Strategies—Section 3: New Mexico meet Mexico: When I look at you I see me.
The third and final stage of the unit will focus on contemporary life in New Mexico, especially as it is influenced by our connection to Mexico. I will provide a small selection of literature from which to choose, dealing with life in the United States as an immigrant or as a native Spanish many-generational inhabitant whose family has retained many of the cultural traditions of either Spain or the Spanish colonial period. The four books I have selected have themes of family connections and self-discovery. They are all set in modern times. Students will be making text-to-self connections. Discussions as a class or in literature circles will center on the themes of what makes a home. How does place make us feel at home or not at home? Who am I in relation to my family? How does my family and my personal history influence who I am? How do they influence my likes and dislikes and talents?
Students will read one of four literature selections in their literature circles. Border Crossing is the story of a twelve year old American girl of mixed racial background who journeys to Mexico by herself to discover her Mexican family. It is on a fourth to sixth grade reading level and will be assigned to the advanced English readers. A mirror story, Going Home, shares the theme of returning to family in Mexico from the United States and the feelings of home and also estrangement that this return evokes. Also in English, it is written on a second/third grade level, so I will assign it to L2 readers and English reading students who are struggling readers.
The other two stories are in side-by-side text. In My Family/En mi familia is a heartwarming tale about customs brought from Mexico and practiced in the new land. Among other stories, it contains a La Llorona tale. An easy reader, it will be assigned to students who need simple vocabulary. Another second/third grade level text is the story Magda's Tortillas/Las tortillas de Magda. Students will sense a personal connection in both these stories, as they deal with familiar customs and family interactions, thus stimulating a sense of comfort and safety.
I will finish reading aloud the story of Esperanza's journey from Esperanza Rising preparatory to the children finishing the writing of their own stories. Class discussions will focus on how students identify with Esperanza and her mirror, Miguel. How is my story like theirs?
Students will write a final draft of their personal journey stories, working closely with a partner in order to share ideas or questions about content and/or grammar and structure. They will apply their learning about peer and self-editing, and my expectation will be that the final copy will hang together structurally, ideas will be developed and flow smoothly and that there will be very few grammatical, spelling or structural errors. I will pair native speakers of Spanish with English native speakers as much as possible because by this point students should be fluent enough in each language to move back and forth between them in conversation. From here on, the literature circles will meet to share stories and fine-tune them, checking for sequencing and flow.
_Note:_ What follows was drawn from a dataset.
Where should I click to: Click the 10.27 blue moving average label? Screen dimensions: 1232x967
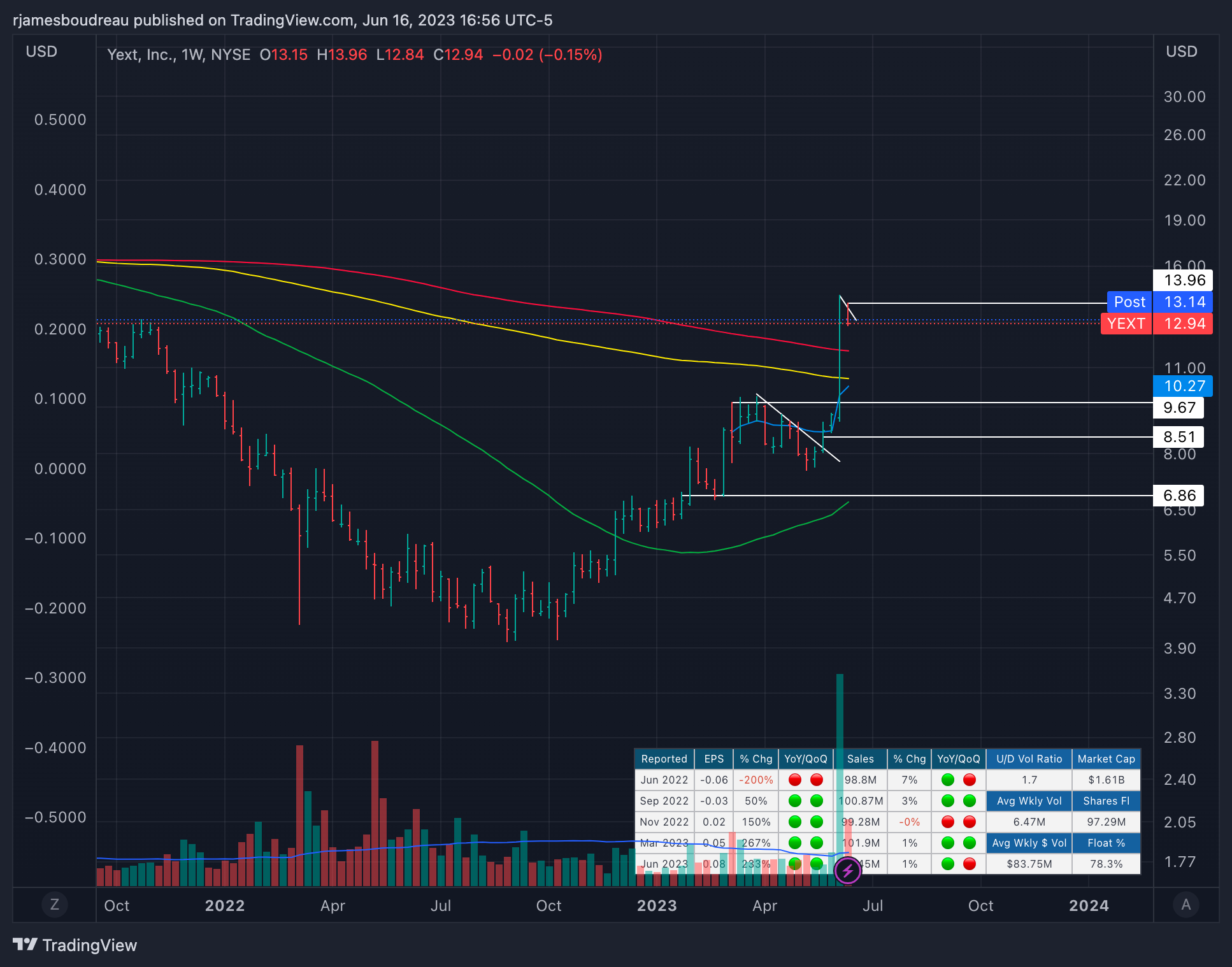[1184, 386]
Children will illustrate their stories. They may paint or draw the illustrations. Upon completion of both text and drawings, they will read their stories aloud to the class and exhibit the illustrations. Later all the stories and drawings will be strung together in the accordion-like form of Aztec codices. These codices will be our class histories and the mirrors in which to see ourselves.
Another project that will tie the unit together will be a gathering of "La Llorona" stories. We will read a short story entitled "La Llorona/The Weeping Woman," written in Spanish and English side-by-side text. These "Weeping Woman" stories abound in New Mexico as well as in Mexico, often as cautionary tales warning children to stay away from rivers and arroyos. The plot is frequently concerned with a mother who has either lost or killed her own children and now haunts the rivers and arroyos weeping, wailing and seeking those children. She is La Malinche, but this knowledge is becoming lost or obscured as the La Llorona stories become more stylized and farther removed from the original source.
I will ask students to collect these tales and bring them to class, either written down or retold en voz alto. It will be fun to share them and most children enjoy the thrill of being frightened as long as they are in a safe environment. Also, I think the children will be surprised when they realize these stories are told in Mexico as well as New Mexico and that they originated with La Malinche.
As a final wrap-up to the unit, we will review all the children's products and briefly review the books they have read. We will discuss the long journey we have traveled from the time of the Spanish conquest of the Aztec people to today in our classroom, in our families and in our world. In what ways have we learned that we are similar to one another? In what ways have our feelings about each other changed?
In the academic realm, we will discuss what we learned about our history. How has each child's language skills improved? Is it easier than it was at the beginning of the unit to speak English? Spanish? Are you a better reader and writer than you were? In what way?
What was the easiest thing for you to learn? What was the most difficult? What was your favorite book? Why? Who was your favorite character? Why? What activity did you enjoy the most and why? What character or subject we studied would you like to know more about?
And finally, the most important question: What did you learn about yourself?
It is to be hoped that students will have gained a deep and abiding appreciation for their shared cultural roots, that they are able to see the mirror image of themselves in each other and that they are, therefore, well on their way to becoming bicultural as well as bilingual and biliterate. Moreover, I anticipate that a spirit of home, a spark from the sun of the lost kingdom of Aztlan, will have been rekindled in our classroom and that the spark will continue to grow and produce the heat and light of friendship and good will throughout the year, not only in our classroom but in our everyday world.